Semakin banyak kelahiran hidup di negara-negara berpendapatan rendah akan mengancam keamanan pangan, air, dan sumber daya lainnya. Ancaman lain adalah akan mempersulit upaya memperbaiki angka kematian anak.
Di samping itu, ketidakstabilan politik dan masalah keamanan juga mungkin timbul di wilayah-wilayah tersebut. Akses yang lebih baik terhadap kontrasepsi dan pendidikan perempuan bisa membantu mengontrol angka kelahiran ini.
”Tantangan besar bagi negara-negara di Afrika Sub-Sahara dengan tingkat kesuburan tertinggi adalah mengelola risiko yang terkait dengan meningkatnya pertumbuhan populasi atau risiko potensi bencana kemanusiaan,” kata asisten profesor dari IHME, Austin E Schumacher.
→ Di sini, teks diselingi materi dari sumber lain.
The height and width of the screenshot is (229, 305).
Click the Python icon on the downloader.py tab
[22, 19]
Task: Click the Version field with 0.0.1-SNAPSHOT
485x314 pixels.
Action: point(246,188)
Sementara di mayoritas negara Eropa, tingkat kesuburan akan menjadi 1,37 pada 2100, tetapi di Israel, Eslandia, Denmark, Perancis, dan Jerman diperkirakan masih tinggi, berkisar 1,40-2,09, pada akhir abad ini. Artinya, populasi mereka akan menyusut dan menua, lalu membebani program jaminan sosial dan infrastruktur layanan kesehatan serta kekurangan tenaga kerja.
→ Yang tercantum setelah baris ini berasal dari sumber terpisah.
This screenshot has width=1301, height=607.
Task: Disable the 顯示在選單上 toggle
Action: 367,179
Merosotnya populasi ini bisa diimbangi dengan sejumlah kebijakan, seperti migrasi yang etis dan efektif. Upaya lain adalah memaksimalkan pemanfaatan teknologi kecerdasan buatan serta memberikan dukungan yang lebih besar kepada orangtua.
Pergeseran demografis
Temuan studi ini diperkirakan akan mengakibatkan pergeseran demografis yang membuat kesenjangan antarnegara yang mengalami ledakan kelahiran dan penurunan kelahiran. Negara-negara kaya berjuang mempertahankan pertumbuhan ekonomi mereka, sedangkan negara-negara miskin tetap bergulat menghidupi populasi mereka yang terus bertambah.
”Dunia akan secara bersamaan menghadapi baby boom di beberapa negara dan baby bust di negara lain. Ini akan membuat kita menghadapi perubahan sosial yang mengejutkan sepanjang abad ke-21,” kata Stein Emil Vollset, peneliti IHME.
Pemerintah setiap negara harus mengantisipasi hal ini dalam upaya mengurangi dampak perubahan iklim, meningkatkan infrastruktur layanan kesehatan, dan terus mengurangi angka kematian anak, di samping tindakan untuk menghilangkan kemiskinan ekstrem dan menjamin hak-hak reproduksi perempuan. Keluarga berencana dan pendidikan bagi anak perempuan harus menjadi prioritas utama setiap negara.
Meski demikian, Organisasi Kesehatan Dunia (WHO) melihat temuan penelitian ini sebagai acuan yang bisa diambil setiap negara untuk menyeimbangkan populasi mereka. Populasi yang lebih kecil akan bermanfaat baik, misalnya pada lingkungan dan ketahanan pangan, tetapi berdampak buruk bagi perekonomian dan geopolitik.
”Negara-negara tidak boleh menerapkan kebijakan prokelahiran sebagai reaksi terhadap proyeksi ini dan menyatakan bahwa penurunan kesuburan tidak boleh digunakan untuk membatasi akses terhadap kontrasepsi atau aborsi,” kata Gitau Mburu, pakar kesuburan di WHO.